From the door of the Safeena, he sees her arriving, and as she reaches Scandal Point and moves towards him he wishes he hadn’t opened the shop this afternoon too: he is relieved to see that she is safe, but he now suspects that someone (a husband or brother or — after an inch-long story in the inner pages of the Urdu newspaper which said that a middle-aged woman was found with her neck broken in a village outside Lahore — a young nephew) has followed her and is hiding nearby to confirm his suspicions about her.
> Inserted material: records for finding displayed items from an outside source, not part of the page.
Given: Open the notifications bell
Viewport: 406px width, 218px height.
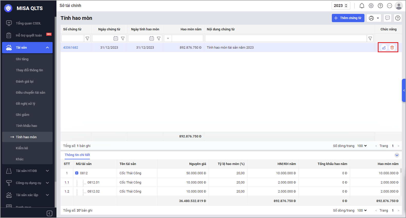Looking at the screenshot, I should coord(362,6).
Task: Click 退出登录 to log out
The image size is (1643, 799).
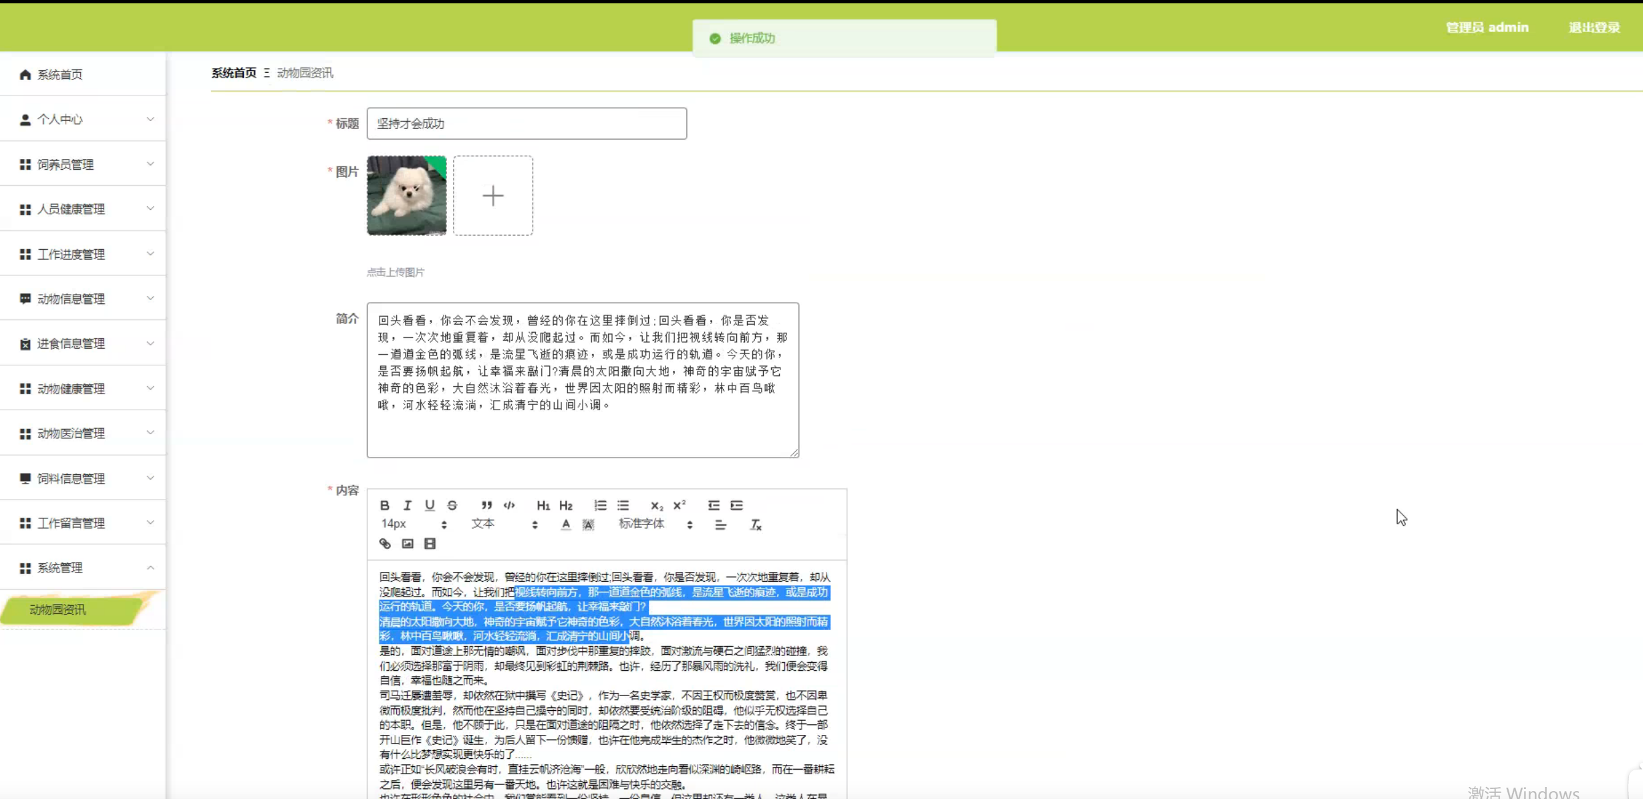Action: 1594,27
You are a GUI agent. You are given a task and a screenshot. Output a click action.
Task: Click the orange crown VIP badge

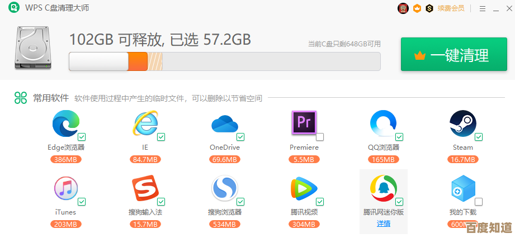417,8
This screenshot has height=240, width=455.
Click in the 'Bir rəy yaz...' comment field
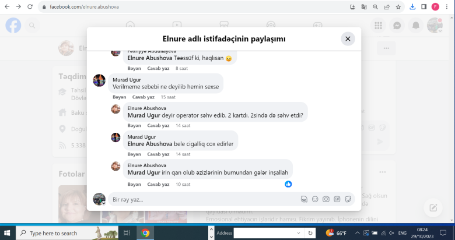pyautogui.click(x=198, y=199)
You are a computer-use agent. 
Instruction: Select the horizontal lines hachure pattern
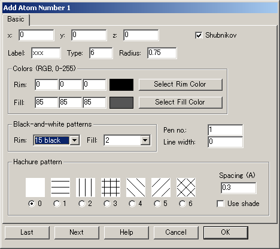click(60, 187)
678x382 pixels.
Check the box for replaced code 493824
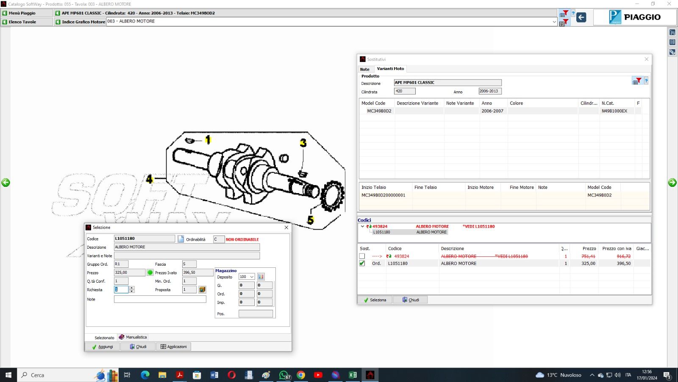[362, 256]
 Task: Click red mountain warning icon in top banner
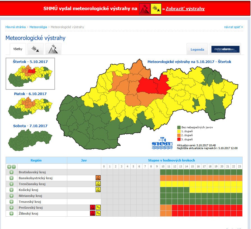pos(145,9)
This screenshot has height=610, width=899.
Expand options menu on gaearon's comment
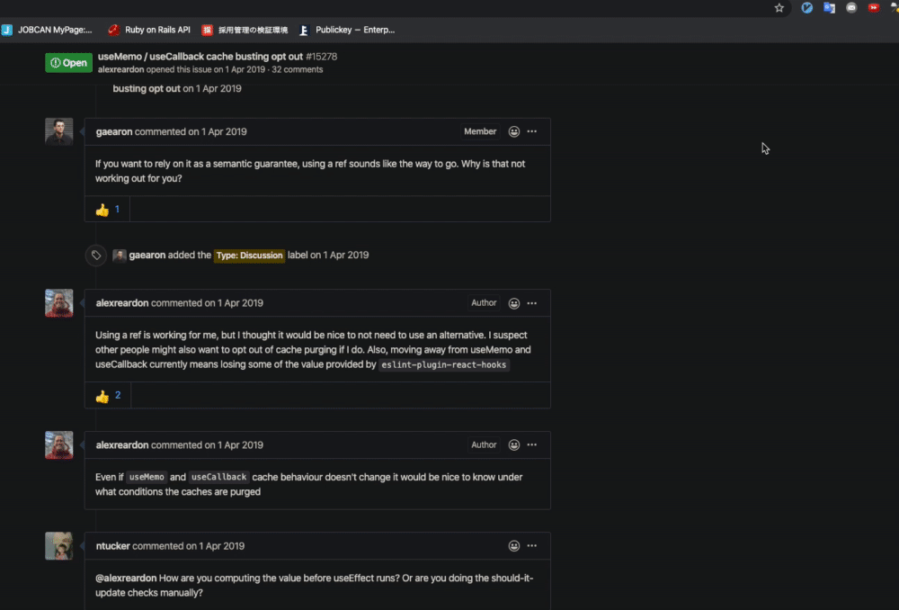532,131
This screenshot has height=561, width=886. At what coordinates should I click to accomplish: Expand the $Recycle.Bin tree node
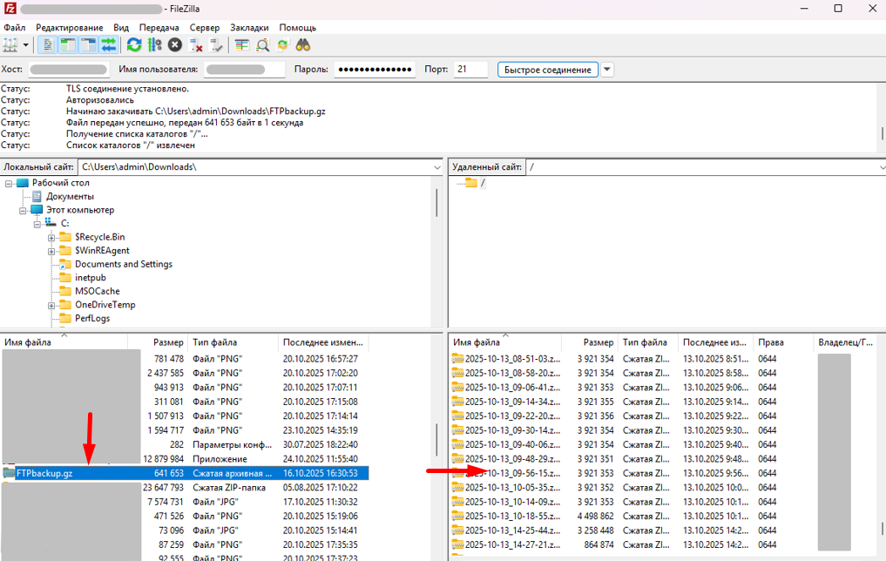[51, 238]
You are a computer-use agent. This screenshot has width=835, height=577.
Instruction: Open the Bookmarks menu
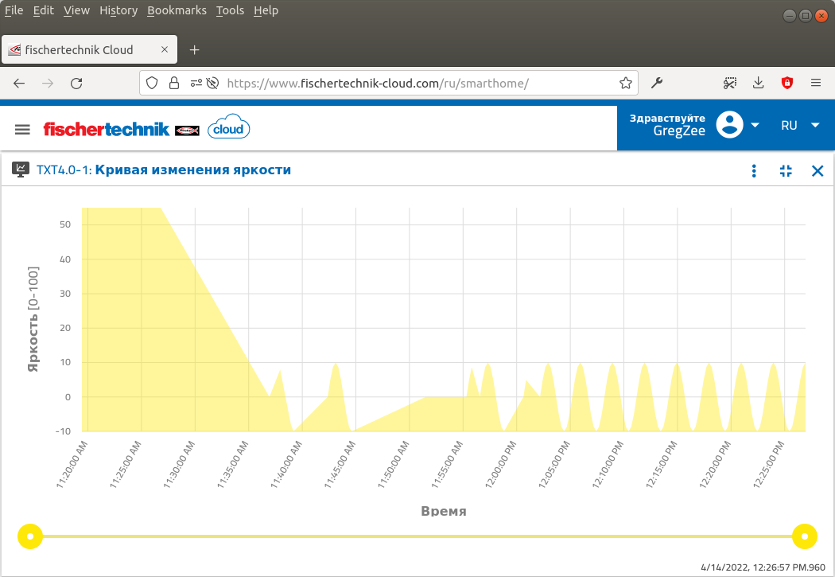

“I went to the door because I heard a strange musical noise,” he explains to her. “I have heard it all day. Either it is a strange bird or a shop around here has recently stocked a new kind of whistle that is proving very popular with children.” She is wearing a fresh set of shalwar-kameez and the same paisley jacket cropped at the waist. He raises his hands to indicate the shelves: “Fiction there. Non-fiction from here to here. Poetry there. And the few books on art there.” And he tells himself to remain silent from now on so she can look around and leave as soon as possible— for her own safety. They say it’s hard to kill a fellow human being. Don’t aim at the victim: aim at something on the victim — the knot of a tie, a flower printed on the dress. Would they aim at one of the paisleys, with its tiny ruby centre, before pulling the trigger, they who had watched her talking to him this morning and have followed her here this afternoon, they who are hiding just outside now?
She picks up the large mustard-yellow Muraqqa-e-Chughtai from the shelf — a volume of the Mughul Urdu poet Ghalib’s verse illustrated with paintings by Abdur Rahman Chughtai — and says quietly, “Oh, you have this.”
“Yes. Originally published in 19. . 28. There is Naqsh-e-Chughtai beside it — same text but different paintings, from 19. . 34.” He remains in his chair, telling himself not to draw close to her: between them lies a fragile bridge of glass. “Can you see it? The dust-jacket is grey and shows a deer sitting beside a small cypress tree growing out of a jewel.” He must try to remain quiet and not point out any more books to her. She moves along the shelves of Urdu and Persian poetry, opening and closing the volumes, and after a while says to him,
“A lot of Persian poems are about flowers and spring.”
“Yes. My younger brother visited Iran some years ago, and he said that the abundantly flowered arrival of spring in that country cannot fail to inspire even a casual observer. I personally think that it would be difficult to find more rapturous descriptions of spring than those in the poetry of Qani.”
“Is that the brother who. . was. . murdered?” She looks down at the floor.
“Yes, and I am sorry once again for revealing that to you so clumsily earlier.”
“Please think nothing of it. May I ask how it happened?”
He doesn’t want to distress her. “I’d rather not talk about it.”
“I understand.” She turns to the shelf and gives herself over to the books.
He looks at the afternoon. “I think I saw the butterfly I have been chasing fly in here,” Jugnu said — once, when both he and the bookshop’s owner were still here. Out of breath, he’d come into the Safeena holding his green long-handled butterfly net like a flag. Shamas had pointed to the Urdu translation of Madame Bovary on the shelf and said: “The only butterflies in here are the ones in there.” Jugnu went out to continue his search, but he returned to the Safeena later and picked up Madame Bovary: “Now. I do remember that there are butterflies in here. Three, I think — the first black, the second yellow and the third white.” And five minutes of turning the pages later he announced: “Yes, they are still here.”